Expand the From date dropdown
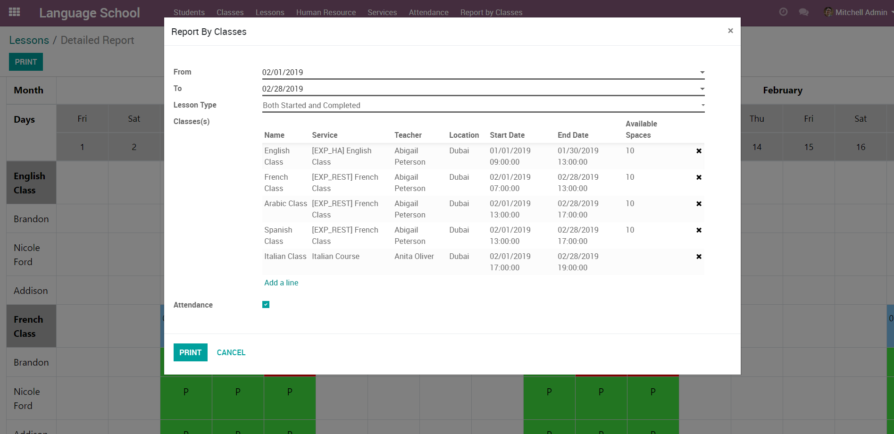 point(702,73)
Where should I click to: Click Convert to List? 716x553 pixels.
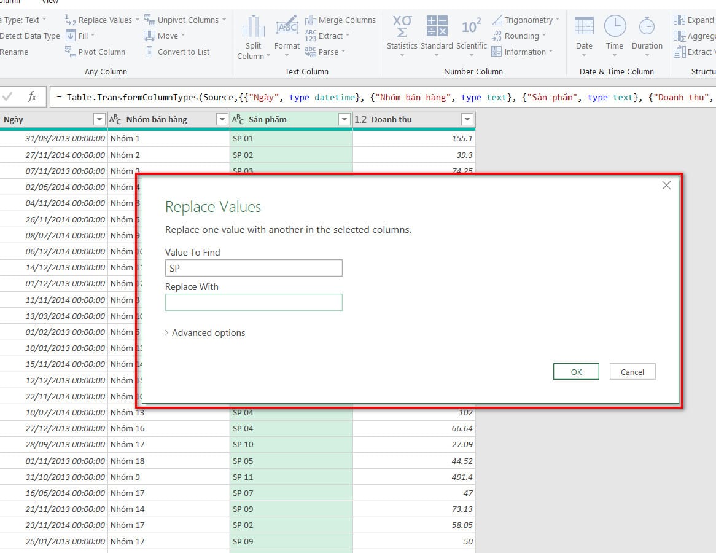pyautogui.click(x=177, y=52)
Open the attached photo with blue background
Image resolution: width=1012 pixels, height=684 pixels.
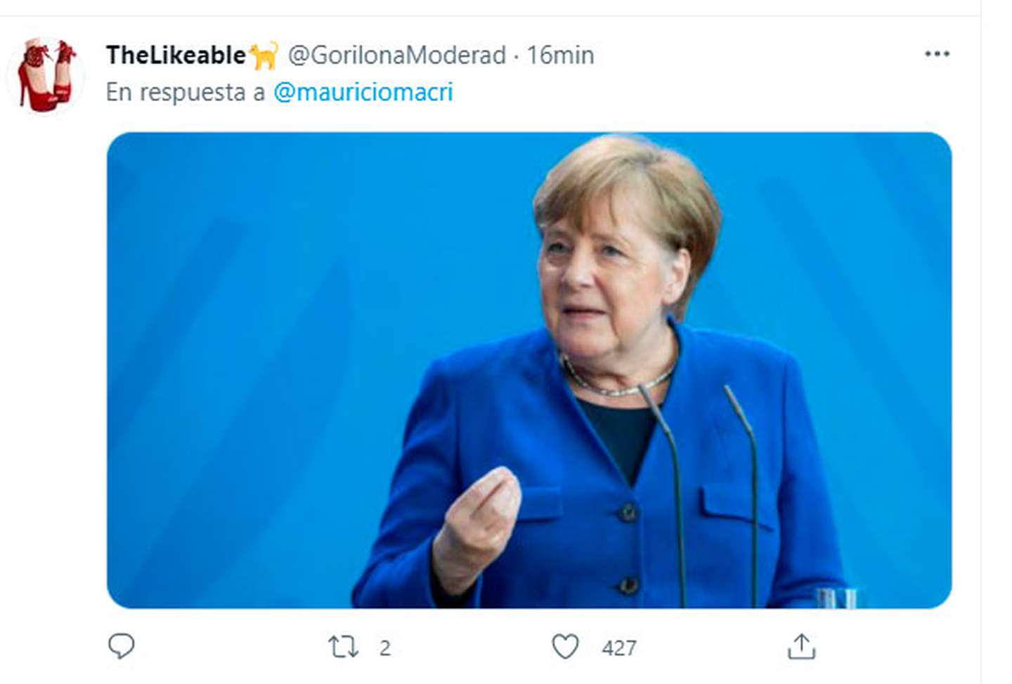pos(281,351)
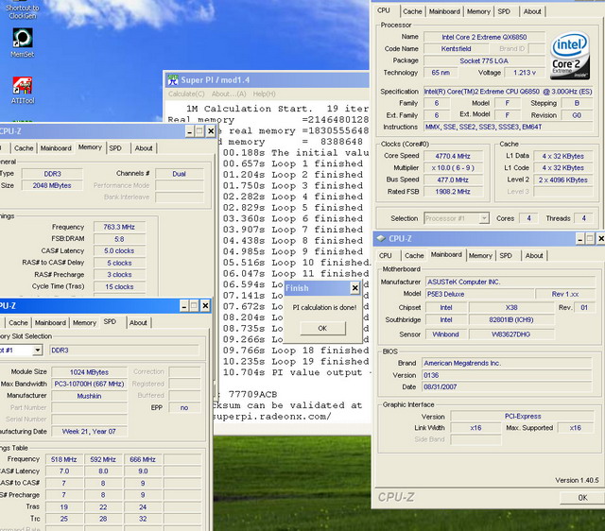Image resolution: width=605 pixels, height=531 pixels.
Task: Click OK button in CPU-Z Motherboard window
Action: click(582, 498)
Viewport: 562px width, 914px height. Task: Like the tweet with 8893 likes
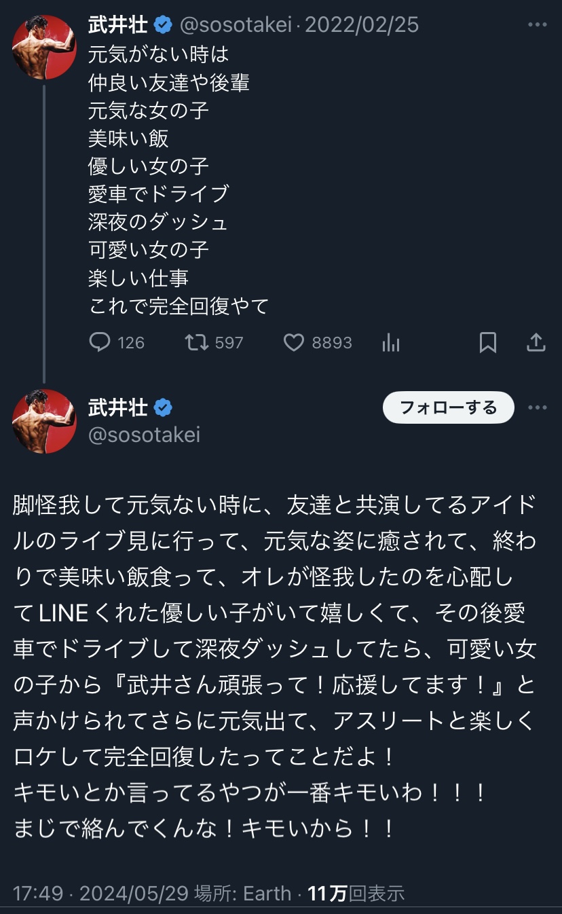tap(294, 342)
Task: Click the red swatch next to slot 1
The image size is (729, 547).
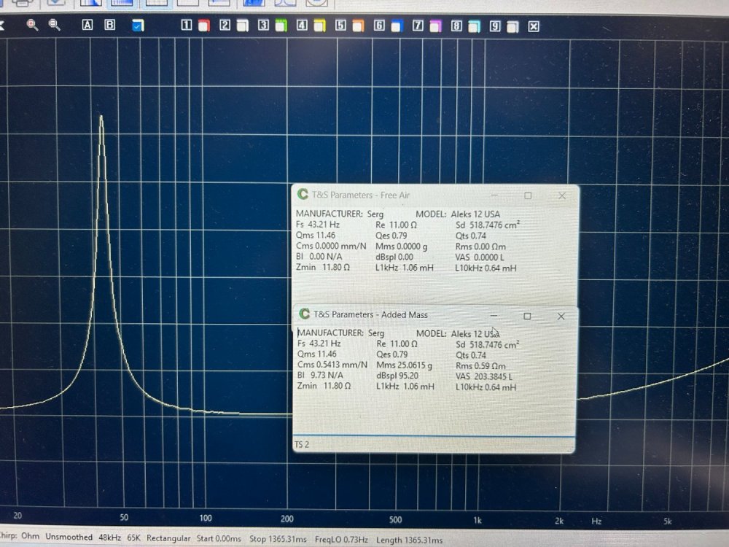Action: [204, 26]
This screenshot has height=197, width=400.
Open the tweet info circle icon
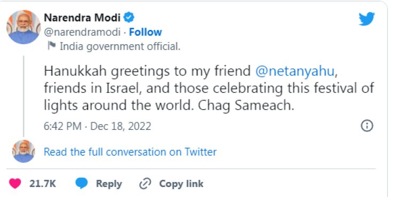point(367,126)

+--

Task directions - What you return must match the records above exactly, minus any images.

Exercise output -
Expand the From date dropdown
 point(702,73)
Where should I click to: Click Convert to List? 716x553 pixels.
pyautogui.click(x=177, y=52)
Open the attached photo with blue background
Image resolution: width=1012 pixels, height=684 pixels.
pos(281,351)
Image resolution: width=605 pixels, height=531 pixels.
Task: Click OK button in CPU-Z Motherboard window
Action: click(582, 498)
Viewport: 562px width, 914px height. Task: Like the tweet with 8893 likes
tap(294, 342)
Task: Click the red swatch next to slot 1
The image size is (729, 547).
Action: [204, 26]
This screenshot has height=197, width=400.
Open the tweet info circle icon
point(367,126)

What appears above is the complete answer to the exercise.